Collected data:
Segment Open
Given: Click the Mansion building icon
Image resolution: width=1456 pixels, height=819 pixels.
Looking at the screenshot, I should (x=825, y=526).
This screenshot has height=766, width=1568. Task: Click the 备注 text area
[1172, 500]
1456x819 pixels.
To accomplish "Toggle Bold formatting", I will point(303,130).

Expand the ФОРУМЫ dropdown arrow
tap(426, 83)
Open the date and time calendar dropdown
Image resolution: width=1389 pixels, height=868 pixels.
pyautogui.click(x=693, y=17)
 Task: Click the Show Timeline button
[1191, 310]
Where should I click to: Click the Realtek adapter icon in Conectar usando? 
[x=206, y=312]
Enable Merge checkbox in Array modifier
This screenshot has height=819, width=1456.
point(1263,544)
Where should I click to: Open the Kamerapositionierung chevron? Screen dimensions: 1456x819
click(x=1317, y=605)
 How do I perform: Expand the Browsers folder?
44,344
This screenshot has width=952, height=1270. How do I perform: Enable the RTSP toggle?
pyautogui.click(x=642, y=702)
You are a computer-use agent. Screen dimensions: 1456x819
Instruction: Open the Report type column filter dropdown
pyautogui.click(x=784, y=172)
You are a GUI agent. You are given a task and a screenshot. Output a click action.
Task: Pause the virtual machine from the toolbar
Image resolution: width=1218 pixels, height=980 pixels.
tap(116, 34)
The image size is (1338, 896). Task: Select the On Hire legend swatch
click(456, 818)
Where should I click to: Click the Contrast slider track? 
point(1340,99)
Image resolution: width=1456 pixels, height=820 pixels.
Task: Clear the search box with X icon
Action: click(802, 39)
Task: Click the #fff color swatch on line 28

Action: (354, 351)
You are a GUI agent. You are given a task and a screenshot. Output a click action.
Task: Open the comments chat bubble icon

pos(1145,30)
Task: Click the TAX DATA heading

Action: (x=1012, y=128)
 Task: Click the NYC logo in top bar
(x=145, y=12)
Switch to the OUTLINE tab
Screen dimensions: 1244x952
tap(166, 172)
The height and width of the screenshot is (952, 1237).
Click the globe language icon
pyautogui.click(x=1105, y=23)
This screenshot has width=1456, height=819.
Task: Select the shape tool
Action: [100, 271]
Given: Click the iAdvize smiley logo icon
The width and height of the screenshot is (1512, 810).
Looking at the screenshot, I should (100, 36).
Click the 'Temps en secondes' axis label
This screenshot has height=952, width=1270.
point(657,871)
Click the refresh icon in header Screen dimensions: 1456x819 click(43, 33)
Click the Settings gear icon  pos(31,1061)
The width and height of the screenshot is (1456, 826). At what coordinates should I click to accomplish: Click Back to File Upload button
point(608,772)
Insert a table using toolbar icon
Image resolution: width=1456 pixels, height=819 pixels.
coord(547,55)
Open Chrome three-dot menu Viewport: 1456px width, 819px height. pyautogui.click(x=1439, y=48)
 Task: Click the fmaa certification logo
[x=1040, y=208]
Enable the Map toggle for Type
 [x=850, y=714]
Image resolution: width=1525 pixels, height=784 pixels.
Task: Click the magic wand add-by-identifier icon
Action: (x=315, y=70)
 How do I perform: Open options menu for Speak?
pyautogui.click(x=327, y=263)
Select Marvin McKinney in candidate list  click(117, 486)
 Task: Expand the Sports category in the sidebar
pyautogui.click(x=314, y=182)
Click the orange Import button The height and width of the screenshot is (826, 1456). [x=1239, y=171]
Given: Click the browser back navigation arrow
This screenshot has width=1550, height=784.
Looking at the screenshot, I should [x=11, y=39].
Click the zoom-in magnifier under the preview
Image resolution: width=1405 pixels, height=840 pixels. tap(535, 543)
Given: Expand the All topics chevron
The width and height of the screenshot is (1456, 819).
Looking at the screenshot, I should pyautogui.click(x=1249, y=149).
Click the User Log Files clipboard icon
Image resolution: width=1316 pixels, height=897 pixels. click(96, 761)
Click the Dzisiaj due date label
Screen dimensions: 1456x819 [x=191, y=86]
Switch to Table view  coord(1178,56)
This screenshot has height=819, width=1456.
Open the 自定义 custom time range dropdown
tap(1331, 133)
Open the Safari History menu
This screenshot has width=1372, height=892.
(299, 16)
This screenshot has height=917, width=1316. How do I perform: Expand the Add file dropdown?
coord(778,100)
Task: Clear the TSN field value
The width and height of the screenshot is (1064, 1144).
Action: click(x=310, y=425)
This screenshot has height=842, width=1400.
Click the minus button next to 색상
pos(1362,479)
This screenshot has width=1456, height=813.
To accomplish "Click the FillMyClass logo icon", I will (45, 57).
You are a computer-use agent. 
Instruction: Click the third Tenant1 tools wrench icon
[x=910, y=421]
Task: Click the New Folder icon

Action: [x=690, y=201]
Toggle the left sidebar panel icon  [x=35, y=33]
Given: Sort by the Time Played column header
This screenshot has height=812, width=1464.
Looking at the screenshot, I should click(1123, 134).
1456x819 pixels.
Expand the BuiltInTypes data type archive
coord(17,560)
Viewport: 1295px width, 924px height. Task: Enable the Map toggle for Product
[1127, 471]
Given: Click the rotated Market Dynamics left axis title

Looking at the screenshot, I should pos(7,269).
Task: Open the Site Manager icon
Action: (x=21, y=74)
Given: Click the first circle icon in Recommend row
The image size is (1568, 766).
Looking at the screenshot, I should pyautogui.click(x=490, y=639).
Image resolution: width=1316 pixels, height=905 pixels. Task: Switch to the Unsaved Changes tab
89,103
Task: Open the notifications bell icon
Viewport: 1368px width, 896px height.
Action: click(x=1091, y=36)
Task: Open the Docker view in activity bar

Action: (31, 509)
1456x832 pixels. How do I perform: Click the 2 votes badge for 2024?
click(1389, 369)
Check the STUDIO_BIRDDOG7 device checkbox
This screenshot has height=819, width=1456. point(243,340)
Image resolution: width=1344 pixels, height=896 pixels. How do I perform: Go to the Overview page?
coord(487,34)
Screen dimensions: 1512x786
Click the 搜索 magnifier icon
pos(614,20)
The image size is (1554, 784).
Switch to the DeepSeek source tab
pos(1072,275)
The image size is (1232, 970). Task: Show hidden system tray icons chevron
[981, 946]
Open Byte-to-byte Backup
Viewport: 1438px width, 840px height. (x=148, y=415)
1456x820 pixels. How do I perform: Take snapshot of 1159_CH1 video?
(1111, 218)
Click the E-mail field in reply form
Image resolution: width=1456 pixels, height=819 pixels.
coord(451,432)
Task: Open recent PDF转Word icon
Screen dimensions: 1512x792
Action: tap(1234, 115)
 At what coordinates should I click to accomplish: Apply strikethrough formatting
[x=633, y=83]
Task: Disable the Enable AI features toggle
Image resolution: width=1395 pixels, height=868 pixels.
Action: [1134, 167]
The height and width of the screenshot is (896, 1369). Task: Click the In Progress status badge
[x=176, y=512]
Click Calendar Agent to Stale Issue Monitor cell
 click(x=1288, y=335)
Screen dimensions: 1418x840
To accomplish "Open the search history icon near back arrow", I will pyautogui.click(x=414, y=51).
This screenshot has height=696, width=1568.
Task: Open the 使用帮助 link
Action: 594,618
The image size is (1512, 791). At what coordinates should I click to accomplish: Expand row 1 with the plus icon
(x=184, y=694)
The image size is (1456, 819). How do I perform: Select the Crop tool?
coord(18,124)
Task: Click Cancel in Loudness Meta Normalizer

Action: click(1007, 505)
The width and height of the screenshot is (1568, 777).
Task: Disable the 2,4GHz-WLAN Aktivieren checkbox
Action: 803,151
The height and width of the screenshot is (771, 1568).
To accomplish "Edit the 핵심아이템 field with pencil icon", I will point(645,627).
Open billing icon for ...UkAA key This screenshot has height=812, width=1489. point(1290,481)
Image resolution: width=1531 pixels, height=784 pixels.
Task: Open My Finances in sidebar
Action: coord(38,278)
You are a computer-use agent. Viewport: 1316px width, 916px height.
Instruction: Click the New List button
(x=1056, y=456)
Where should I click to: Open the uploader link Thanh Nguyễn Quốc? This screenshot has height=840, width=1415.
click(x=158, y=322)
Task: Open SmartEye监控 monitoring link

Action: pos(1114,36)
Segment Closed
WHAT THE TASK REQUIRES:
The answer is to be the lines from the one holding "Instruction: Click the New List button" through the end of the data above, transcribed character for character, both ends included.

PROBLEM SOLUTION:
Instruction: Click the New List button
(x=1056, y=456)
Where should I click to: Open the uploader link Thanh Nguyễn Quốc? This screenshot has height=840, width=1415.
click(x=158, y=322)
Task: Open SmartEye监控 monitoring link

Action: pos(1114,36)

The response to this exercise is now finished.